Hank Jones, pianiste de jazz…

Dimanche 16 mai 2010 Hank Jones nous a quittés. Avec lui, c’est tout un pan de l’histoire du jazz qui disparaît.

Né en 1918 dans le Michigan au sein d’une famille de dix enfants, il est l’aîné d’une fratrie de musiciens mémorables : Thad, trompettiste et arrangeur talentueux, et Elvin, batteur extraordinaire qui a révolutionné le rôle de l’instrument.

Hank commence l’apprentissage du piano classique autour de dix ans. Encore écolier, il entame sa carrière « professionnelle » en jouant avec des camarades dans des bals : « payés juste assez pour nous acheter une paire de hamburgers » [1]. Parti de Pontiac, il exerce son métier au gré des engagements à Cleveland, Buffalo, Detroit puis New York. Il cite souvent Art Tatum comme le pianiste qui l’a le plus marqué, mais ne revendique pas d’influence majeure et, avec cette modestie qui l’a toujours caractérisé, dit avoir été inspiré par tous les anciens : de Fats Waller à Teddy Wilson en passant par Earl Fatha Hines et Duke Ellington [2].

Joe LOVANO & Hank JONES - Blue Note Records Festival, 22/07/2004 - © Jos Knaepen

En 1944, à New York, Hank Jones découvre la « musique innovatrice », nom qu’il donne au « bebop » car ce terme « ne reflète pas le sérieux du genre musical dont nous parlons » [3]. Avec Al Haig, Dodo Marmarosa, Walter Bishop Jr, Duke Jordan… il reste l’un des pianistes emblématiques de Charlie Parker. L’amateur garde à l’oreille la session de décembre 1952 avec Teddy Kotick (b) et Max Roach (d), et ses quelques plages historiques : « Cosmic Rays », « Kim », « Laird Baird », « The Song Is You »…
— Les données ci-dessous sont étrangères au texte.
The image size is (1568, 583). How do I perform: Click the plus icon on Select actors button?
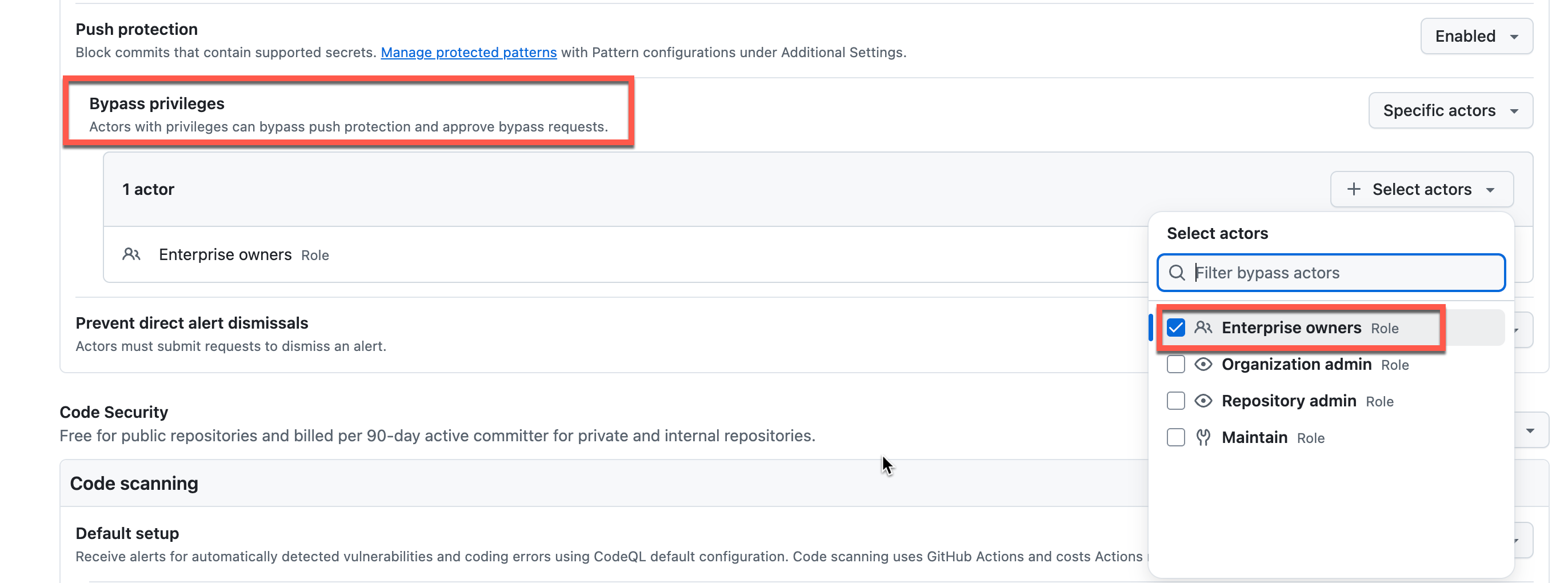coord(1354,189)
Au cours de ses quatre-vingts ans de musique, Hank Jones a donné un nombre incalculable de concerts, rencontré presque tous les musiciens de jazz, joué dans les contextes les plus divers (dont le fameux « Happy Birthday » chanté par Marilyn Monroe pour l’anniversaire de John F. Kennedy) et enregistré plus de cinq cents disques… Il fait évidemment partie des 57 musiciens de jazz figurant sur la célèbre photo prise en 1959 par Art Kane : A Great Day In Harlem [4]. Il est impossible de détailler un tel parcours ! Mais lui-même résume bien les grands moments de sa carrière [5] :

les tournées avec le « Jazz At The Philarmonic » de Norman Ganz à partir de 1947
la période avec Ella Fitzgerald de 1948 à 1953
l’orchestre de Benny Goodman à la fin des années 50
son contrat avec CBS, dont il devient le pianiste-maison de 1959 à 1976.
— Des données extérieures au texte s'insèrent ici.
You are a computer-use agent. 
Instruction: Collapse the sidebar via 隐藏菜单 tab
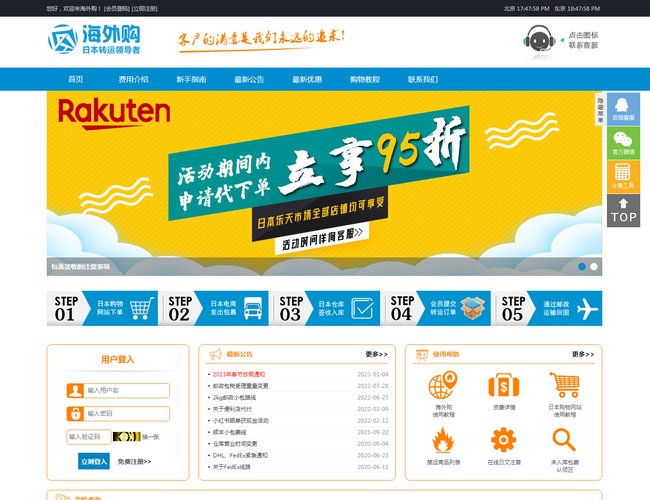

Dans les années 80, autre moment fort : Hank Jones forme « The Great Jazz Trio » avec Ron Carter et Tony Williams, puis Eddie Gomez et Al Foster, bientôt remplacé par Jimmy Cobb. Voué corps et âme à la musique, le pianiste n’a cessé de jouer par monts et par vaux jusqu’à la fin de sa vie : son dernier enregistrement, You Are There, date de 2007, et sa dernière tournée, en 2009, l’avait amené à Vienne, La Villette, Genève, Prague et Istanbul…

Pianiste élégant aux lignes sobres, à l’écoute attentive et à la sonorité limpide, Hank Jones était un passionné d’harmonie. Autant de qualité qui en ont fait l’un des accompagnateurs les plus recherchés de l’histoire du jazz. Boris Vian ne s’y était pas trompé qui, au début des années 50, à propos d’un enregistrement avec Artie Shaw, souligne qu’il fait du « beau boulot » [6]. Il récidive en 1952 à propos d’un disque avec Illinois Jacquet et Flip Phillips en affirmant que Hank Jones forme, avec Ray Brown (b) et Jo Jones (d), l’« une des sections rythmiques les plus étonnantes que l’on puisse imaginer » [7].

En hommage à ce « pèlerin de la transparence », pour reprendre la jolie expression de Jacques Réda [8], il faut écouter Somethin’ Else (1958), disque culte où, accompagné de Sam Jones (b) et Art Blakey (d), Hank Jones donne magistralement la réplique à Cannonball Adderley (as) et Miles Davis (tp).

Chapeau bas au « gentleman pianiste » qui n’a vécu que pour son art, comme il le déclarait en 2004 : « Music is my life ! Sans musique, ma vie n’aurait pas de sens. Elle a été et demeure le premier intérêt de ma vie. ». [9].

So long, Mr. Jones…


Pour en savoir plus :

Le site d’Hank Jones
La discographie
Un entretien avec Jean-Michel Reisser

[1Entretien, Jazz Hot - n°612 - juillet-août 2004.

[2Ibid.

[3Ibid.

[4Hank Jones est le deuxième, debout au premier rang à gauche.

[5Ibid.

[6Autres écrits sur le jazz - Christian Bourgeois.

[7Ibid.

[8L’improviste - Une lecture du jazz, Folio.

[9Entretien dans Jazz Hot - op. cit.